SAN FRANCISCO — The modest cash grant Iguehi James received from the Oakland African American Chamber of Commerce helped the clothing designer defray costs, including surge prices on elastic and fabric that jumped dramatically due to the pandemic.
The application process was simple and she qualified for a $5,000 “resiliency” grant, despite being a solo practitioner with no employees or storefront.
Along with the fiscal help, the grant reminded the 38-year-old novice entrepreneur that she is part of a community with a tradition of mobilizing to help members in times of distress.
“We’ve been denied opportunities, we’ve had to work really hard to get to where we are,” said James, who lives in Oakland, California. “When you have other people who know the struggle, know the plight, know how hard it is to be valued … to be seen, you just feel like you have a community.”
The chamber announced this summer that it had raised $1 million for its fund to help Black-owned businesses. It’s one of several launched in the U.S. since the pandemic began closing businesses and schools, and it’s a nod to the difficulty that Black businesses have in landing bank loans and the disproportionate impact the virus has on African American families.
Elsewhere, female Black civic leaders in Washington state unveiled the Black Future Co-op Fund in June to address damage created by systemic racism. The Black Resilience in Colorado Fund aims to help people in the Denver area.
Perhaps the most astonishing grass-roots effort has been in Portland, Oregon, where organizers have raised more than $1.7 million for Black residents of the city that has been in the national spotlight for its nightly protests against police brutality. The Black Resilience Fund has helped nearly 3,000 residents with groceries, utility bills, student loans and rent, according to its GoFundMe page.
Cathy Adams, an event planner and president and CEO of the Oakland African American Chamber of Commerce, said discussions about its fund began in late April as small businesses struggled to get help from the federal government’s paycheck protection program. Phone calls from hurting business owners broke Adams’ heart.
Meanwhile, the police killing of George Floyd in Minneapolis in May further underscored the inequities faced by African Americans in work, wealth and health.
“This resiliency fund? This is nothing but love,” Adams said.
Aaron Bryant, a curator with the National Museum of African American History and Culture in Washington, D.C., says the funds are reminiscent of the benevolent societies that began appearing in New Orleans and Philadelphia in the late 1700s to aid Black people in times of illness, death and other hardships.
“What we see happening now is really important because it shows the humanity, that we still have humanity in spite of all the obstacles that we’re confronting,” he said.
Shawn Ginwright, an education professor in the Africana Studies Department at San Francisco State University, says the funds highlight the discriminatory policies that have shut out Black people from acquiring capital and wealth.

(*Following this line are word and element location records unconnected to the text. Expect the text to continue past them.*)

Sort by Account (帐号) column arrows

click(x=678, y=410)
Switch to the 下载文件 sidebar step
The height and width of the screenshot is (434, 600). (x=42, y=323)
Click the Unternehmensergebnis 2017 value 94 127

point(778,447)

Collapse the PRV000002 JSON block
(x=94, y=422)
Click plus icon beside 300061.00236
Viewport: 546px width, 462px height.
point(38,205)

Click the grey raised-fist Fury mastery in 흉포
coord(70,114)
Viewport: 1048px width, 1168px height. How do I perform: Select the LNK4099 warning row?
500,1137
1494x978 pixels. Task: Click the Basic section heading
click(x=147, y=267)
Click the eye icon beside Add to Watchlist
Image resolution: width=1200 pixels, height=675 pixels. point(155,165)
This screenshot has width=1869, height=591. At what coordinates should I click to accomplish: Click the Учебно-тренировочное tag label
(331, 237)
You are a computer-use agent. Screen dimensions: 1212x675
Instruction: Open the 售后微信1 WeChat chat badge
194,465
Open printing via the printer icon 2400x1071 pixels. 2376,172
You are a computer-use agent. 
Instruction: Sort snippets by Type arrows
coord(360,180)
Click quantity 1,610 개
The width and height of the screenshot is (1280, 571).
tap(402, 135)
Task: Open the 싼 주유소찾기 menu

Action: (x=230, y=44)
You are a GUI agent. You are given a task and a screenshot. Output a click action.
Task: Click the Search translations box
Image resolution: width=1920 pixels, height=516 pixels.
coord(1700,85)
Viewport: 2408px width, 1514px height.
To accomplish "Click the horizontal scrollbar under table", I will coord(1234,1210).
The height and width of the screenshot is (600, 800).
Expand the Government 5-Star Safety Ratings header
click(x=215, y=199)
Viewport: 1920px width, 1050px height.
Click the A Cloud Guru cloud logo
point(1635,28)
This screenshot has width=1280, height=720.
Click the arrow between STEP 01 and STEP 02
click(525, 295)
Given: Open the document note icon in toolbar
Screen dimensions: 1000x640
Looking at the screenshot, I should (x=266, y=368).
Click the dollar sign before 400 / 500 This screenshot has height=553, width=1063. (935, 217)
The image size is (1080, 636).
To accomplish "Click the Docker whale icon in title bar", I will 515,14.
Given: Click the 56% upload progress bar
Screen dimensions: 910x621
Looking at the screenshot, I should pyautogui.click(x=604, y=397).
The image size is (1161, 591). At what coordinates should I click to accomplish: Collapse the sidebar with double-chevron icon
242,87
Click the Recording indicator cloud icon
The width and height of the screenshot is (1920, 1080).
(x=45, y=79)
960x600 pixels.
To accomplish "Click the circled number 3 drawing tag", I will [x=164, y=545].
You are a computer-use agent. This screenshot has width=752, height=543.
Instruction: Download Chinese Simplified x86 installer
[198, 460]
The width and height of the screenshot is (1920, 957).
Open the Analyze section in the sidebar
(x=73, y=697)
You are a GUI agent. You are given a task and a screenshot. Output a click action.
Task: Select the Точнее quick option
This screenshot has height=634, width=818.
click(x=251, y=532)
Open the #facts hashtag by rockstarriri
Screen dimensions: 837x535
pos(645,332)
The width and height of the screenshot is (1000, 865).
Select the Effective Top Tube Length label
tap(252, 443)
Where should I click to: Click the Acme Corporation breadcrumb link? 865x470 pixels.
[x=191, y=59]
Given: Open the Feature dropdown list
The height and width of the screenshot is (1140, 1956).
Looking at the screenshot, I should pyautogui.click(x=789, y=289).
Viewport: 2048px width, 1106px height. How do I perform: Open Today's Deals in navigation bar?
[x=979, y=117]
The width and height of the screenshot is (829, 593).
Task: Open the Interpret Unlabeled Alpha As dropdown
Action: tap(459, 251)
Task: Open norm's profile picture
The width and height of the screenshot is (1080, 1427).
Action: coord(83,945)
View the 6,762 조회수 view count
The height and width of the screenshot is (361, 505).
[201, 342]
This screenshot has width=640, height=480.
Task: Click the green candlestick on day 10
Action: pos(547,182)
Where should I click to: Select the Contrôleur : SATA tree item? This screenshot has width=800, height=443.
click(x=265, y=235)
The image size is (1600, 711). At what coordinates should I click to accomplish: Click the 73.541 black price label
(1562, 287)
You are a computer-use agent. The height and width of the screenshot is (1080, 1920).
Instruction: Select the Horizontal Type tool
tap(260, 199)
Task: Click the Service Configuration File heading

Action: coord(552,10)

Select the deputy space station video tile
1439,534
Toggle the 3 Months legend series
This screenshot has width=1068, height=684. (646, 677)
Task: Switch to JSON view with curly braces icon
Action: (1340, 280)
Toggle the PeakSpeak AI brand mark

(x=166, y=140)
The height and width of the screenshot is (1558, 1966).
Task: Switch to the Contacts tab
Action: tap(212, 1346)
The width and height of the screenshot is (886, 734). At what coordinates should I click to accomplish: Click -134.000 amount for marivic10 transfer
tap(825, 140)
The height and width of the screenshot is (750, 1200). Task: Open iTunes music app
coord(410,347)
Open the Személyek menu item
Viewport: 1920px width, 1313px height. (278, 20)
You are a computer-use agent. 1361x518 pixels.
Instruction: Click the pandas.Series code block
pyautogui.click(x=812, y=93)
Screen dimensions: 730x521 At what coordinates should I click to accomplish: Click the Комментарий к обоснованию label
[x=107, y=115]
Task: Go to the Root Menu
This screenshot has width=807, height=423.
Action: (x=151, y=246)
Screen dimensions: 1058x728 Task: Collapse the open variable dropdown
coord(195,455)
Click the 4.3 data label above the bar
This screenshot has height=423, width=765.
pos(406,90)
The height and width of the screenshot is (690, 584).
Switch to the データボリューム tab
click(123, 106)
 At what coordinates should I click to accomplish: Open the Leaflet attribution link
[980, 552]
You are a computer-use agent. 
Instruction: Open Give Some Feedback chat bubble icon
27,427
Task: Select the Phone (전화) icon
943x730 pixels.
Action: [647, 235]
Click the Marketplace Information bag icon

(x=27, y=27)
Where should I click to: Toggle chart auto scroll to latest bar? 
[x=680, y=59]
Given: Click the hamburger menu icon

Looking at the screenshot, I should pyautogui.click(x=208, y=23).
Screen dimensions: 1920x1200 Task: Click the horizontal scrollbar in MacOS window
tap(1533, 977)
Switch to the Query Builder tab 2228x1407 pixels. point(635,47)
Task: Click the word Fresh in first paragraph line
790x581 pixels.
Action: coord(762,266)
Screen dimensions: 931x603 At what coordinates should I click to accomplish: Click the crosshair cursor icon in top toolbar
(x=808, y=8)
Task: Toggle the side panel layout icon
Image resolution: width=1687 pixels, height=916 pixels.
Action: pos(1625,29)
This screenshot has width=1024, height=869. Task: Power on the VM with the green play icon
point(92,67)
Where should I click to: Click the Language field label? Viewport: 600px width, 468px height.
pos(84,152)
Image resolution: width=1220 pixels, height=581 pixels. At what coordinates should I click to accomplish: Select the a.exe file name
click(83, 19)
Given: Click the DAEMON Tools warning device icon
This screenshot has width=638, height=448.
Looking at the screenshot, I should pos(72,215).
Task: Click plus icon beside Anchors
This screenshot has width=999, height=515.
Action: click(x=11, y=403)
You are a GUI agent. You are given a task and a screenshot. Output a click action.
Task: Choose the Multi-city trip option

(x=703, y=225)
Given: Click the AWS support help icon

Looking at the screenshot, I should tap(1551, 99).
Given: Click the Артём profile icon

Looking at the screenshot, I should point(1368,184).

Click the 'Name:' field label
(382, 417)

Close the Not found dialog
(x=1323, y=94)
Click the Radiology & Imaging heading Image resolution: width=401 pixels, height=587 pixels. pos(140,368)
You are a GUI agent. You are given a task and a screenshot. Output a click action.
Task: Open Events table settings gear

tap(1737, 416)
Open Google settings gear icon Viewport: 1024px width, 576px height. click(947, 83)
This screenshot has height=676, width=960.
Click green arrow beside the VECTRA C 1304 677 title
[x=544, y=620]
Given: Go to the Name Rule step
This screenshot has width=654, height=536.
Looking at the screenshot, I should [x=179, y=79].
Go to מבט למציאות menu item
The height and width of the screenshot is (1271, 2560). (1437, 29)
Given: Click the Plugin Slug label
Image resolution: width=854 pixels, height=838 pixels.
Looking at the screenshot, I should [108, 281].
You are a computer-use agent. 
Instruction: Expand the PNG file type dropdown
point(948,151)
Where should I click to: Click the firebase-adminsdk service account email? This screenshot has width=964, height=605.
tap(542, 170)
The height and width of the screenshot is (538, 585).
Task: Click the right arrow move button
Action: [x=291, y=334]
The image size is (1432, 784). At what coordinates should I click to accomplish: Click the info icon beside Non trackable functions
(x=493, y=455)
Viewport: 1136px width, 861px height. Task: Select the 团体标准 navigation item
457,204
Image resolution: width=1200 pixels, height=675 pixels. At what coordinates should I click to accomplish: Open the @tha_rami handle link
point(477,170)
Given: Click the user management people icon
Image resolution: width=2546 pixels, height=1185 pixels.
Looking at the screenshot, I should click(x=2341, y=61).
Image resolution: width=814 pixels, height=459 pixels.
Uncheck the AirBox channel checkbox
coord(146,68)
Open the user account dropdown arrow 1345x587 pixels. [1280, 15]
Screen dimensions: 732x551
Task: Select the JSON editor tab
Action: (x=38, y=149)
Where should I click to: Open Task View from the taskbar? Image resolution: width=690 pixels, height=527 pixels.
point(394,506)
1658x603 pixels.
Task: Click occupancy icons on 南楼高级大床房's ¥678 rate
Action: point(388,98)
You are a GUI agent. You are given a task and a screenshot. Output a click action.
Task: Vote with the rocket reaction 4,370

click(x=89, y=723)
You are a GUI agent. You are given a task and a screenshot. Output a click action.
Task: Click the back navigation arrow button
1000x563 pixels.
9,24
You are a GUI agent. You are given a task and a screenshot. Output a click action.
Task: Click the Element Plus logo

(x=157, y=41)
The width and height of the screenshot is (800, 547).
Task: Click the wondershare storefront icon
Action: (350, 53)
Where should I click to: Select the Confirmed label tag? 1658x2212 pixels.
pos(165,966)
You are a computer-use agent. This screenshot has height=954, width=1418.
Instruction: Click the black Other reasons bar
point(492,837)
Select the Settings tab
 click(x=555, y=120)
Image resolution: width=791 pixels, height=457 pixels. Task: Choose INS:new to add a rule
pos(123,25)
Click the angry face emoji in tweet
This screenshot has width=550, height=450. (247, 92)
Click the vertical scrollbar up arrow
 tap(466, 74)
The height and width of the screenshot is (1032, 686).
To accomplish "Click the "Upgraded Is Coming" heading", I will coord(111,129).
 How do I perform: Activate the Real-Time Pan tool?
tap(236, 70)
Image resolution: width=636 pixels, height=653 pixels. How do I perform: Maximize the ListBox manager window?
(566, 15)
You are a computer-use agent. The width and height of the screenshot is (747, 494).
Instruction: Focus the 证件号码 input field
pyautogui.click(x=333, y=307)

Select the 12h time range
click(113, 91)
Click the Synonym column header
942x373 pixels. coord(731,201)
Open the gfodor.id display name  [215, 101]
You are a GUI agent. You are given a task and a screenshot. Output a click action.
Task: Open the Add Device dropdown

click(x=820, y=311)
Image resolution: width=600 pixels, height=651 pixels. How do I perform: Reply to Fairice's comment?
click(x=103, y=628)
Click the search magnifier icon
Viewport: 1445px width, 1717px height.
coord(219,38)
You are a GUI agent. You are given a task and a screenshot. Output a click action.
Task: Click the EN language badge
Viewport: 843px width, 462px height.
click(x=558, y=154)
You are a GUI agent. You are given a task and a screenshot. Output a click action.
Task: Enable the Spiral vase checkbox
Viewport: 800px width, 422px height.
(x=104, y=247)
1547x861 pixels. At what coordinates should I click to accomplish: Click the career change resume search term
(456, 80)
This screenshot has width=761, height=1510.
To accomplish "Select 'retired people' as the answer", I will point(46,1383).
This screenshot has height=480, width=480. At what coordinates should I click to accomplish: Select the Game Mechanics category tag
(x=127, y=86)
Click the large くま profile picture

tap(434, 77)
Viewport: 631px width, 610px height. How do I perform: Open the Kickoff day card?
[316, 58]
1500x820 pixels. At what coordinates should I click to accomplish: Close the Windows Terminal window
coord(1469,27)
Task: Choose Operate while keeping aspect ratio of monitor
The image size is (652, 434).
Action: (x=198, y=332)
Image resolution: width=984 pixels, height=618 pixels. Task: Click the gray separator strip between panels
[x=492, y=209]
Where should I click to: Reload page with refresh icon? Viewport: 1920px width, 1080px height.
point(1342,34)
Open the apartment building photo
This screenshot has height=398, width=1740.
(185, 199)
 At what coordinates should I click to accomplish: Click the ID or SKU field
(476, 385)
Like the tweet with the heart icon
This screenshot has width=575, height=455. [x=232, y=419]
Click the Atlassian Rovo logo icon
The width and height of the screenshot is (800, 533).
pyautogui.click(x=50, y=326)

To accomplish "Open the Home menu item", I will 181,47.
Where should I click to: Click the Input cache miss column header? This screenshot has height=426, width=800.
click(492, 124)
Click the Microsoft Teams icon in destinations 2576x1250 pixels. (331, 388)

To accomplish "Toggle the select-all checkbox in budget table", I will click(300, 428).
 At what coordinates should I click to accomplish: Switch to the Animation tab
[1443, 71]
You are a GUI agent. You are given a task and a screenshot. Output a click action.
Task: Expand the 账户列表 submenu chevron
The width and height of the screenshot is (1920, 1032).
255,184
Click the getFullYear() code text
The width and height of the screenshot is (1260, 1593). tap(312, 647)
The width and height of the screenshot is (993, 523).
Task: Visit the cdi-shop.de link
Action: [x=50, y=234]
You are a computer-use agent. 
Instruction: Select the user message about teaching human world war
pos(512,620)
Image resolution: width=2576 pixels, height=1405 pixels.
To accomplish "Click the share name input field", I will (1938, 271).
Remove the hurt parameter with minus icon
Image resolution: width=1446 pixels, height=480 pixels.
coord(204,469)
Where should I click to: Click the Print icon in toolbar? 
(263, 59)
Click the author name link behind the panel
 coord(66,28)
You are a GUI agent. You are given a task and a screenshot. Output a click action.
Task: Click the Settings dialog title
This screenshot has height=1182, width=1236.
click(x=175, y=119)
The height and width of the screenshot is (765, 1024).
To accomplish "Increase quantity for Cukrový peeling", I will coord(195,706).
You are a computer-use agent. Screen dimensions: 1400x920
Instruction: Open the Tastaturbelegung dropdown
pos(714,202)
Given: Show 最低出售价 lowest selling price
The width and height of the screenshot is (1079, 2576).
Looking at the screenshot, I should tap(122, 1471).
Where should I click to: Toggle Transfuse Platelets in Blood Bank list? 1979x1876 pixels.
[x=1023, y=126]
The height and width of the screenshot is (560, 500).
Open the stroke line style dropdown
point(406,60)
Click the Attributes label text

“The real story is not the resilience,” he said. “The real story is why is resilience necessary in the first place.”
In Oakland, Adams approached television stations to generate news coverage about the fund and spent hours on the phone pitching it until her voice grew hoarse. She worried the chamber might not meet its goal, but eventually Adams landed donations from more than 200 companies and individuals, including $200,000 from Clorox and $100,000 each from Blue Shield of California, Kaiser Permanente and online security company Okta
“Several people called me crazy, but I don’t think what they said was personal,” she said. “I just think they did not believe in miracles.”
The chamber expects to award grants to some 150 businesses ranging from $2,500 to $10,000. Only chamber members can apply and recipients must complete a financial management seminar. Grants have been used for marketing, equipment and even a new restaurant location.
James, the designer, beefed up online marketing for her “Love Iguehi” line of colorful masks, head wraps, kaftans and clutches. The business had depended heavily on in-person pop-up events and conferences that have been canceled due to the virus.
The Red Door, a catering company, used its $10,000 grant to help retain seven of its roughly 20 full-time employees and has pivoted to mail-order snacks, pop-up meal events and meal deliveries.
“It’s really about hope, about extending hope,” said founder Reign Free of the grant program. “Once you lose hope, that’s it, you’re done for. They should have named it the Hope project.”